EXERCISE OBJECTIVE
Copy the records below in full, keeping each word as it is but omitting the pictures.

[Stored data entries]
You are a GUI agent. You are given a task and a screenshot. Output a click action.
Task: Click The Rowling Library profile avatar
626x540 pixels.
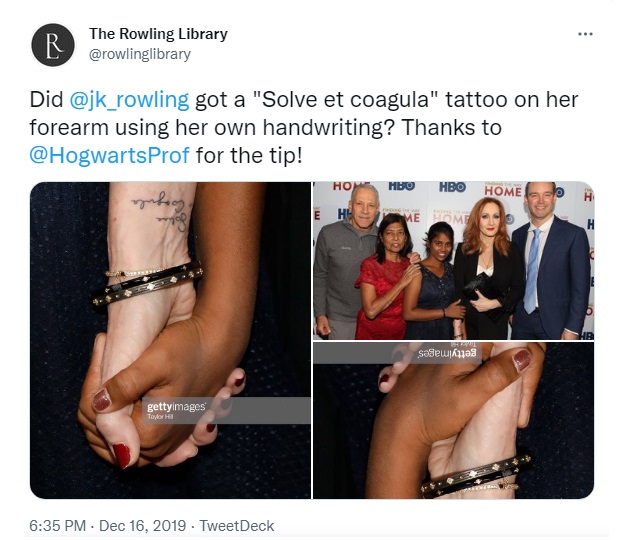click(x=53, y=45)
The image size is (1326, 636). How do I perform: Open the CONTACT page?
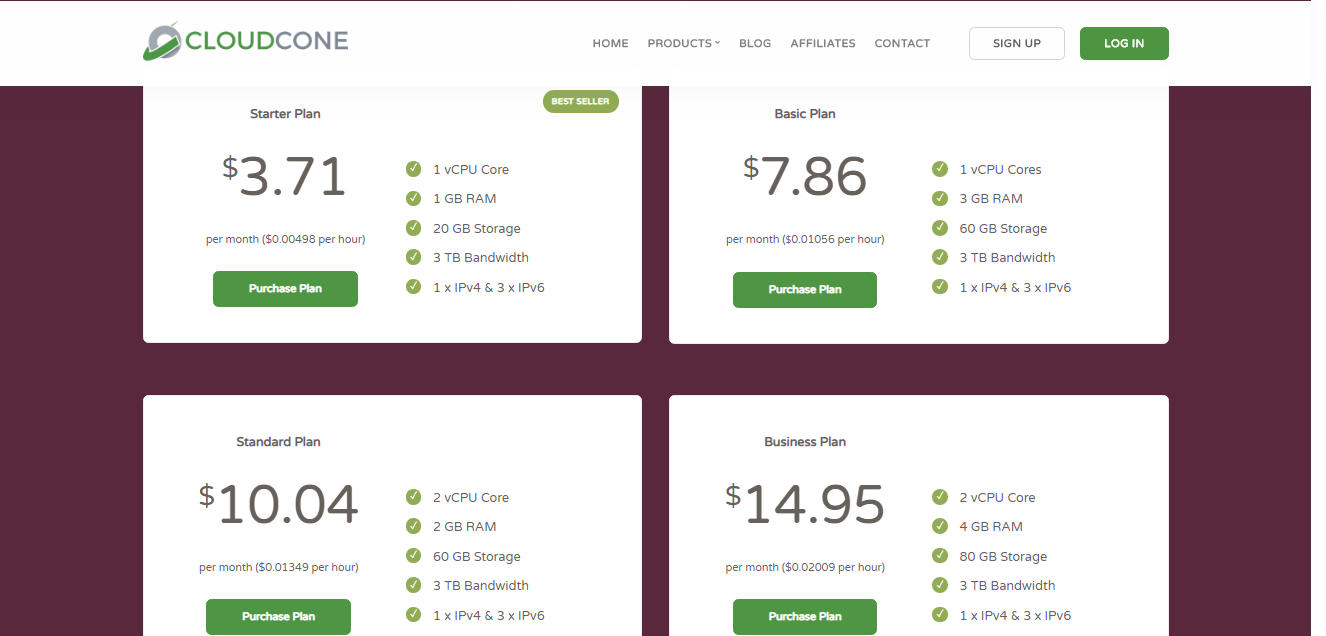pyautogui.click(x=902, y=43)
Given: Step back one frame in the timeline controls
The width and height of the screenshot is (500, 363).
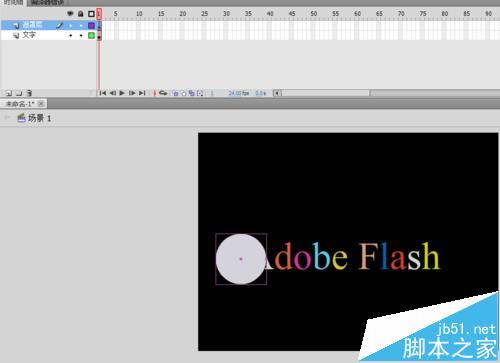Looking at the screenshot, I should [x=113, y=93].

RESPONSE
You are a GUI agent. You are given a task and a screenshot. Output a click action.
Task: Click The Rowling Library profile avatar
626x540 pixels.
click(x=53, y=45)
The image size is (1326, 636). How do I perform: Open the CONTACT page?
pyautogui.click(x=902, y=43)
Given: Step back one frame in the timeline controls
The width and height of the screenshot is (500, 363).
Looking at the screenshot, I should [x=113, y=93].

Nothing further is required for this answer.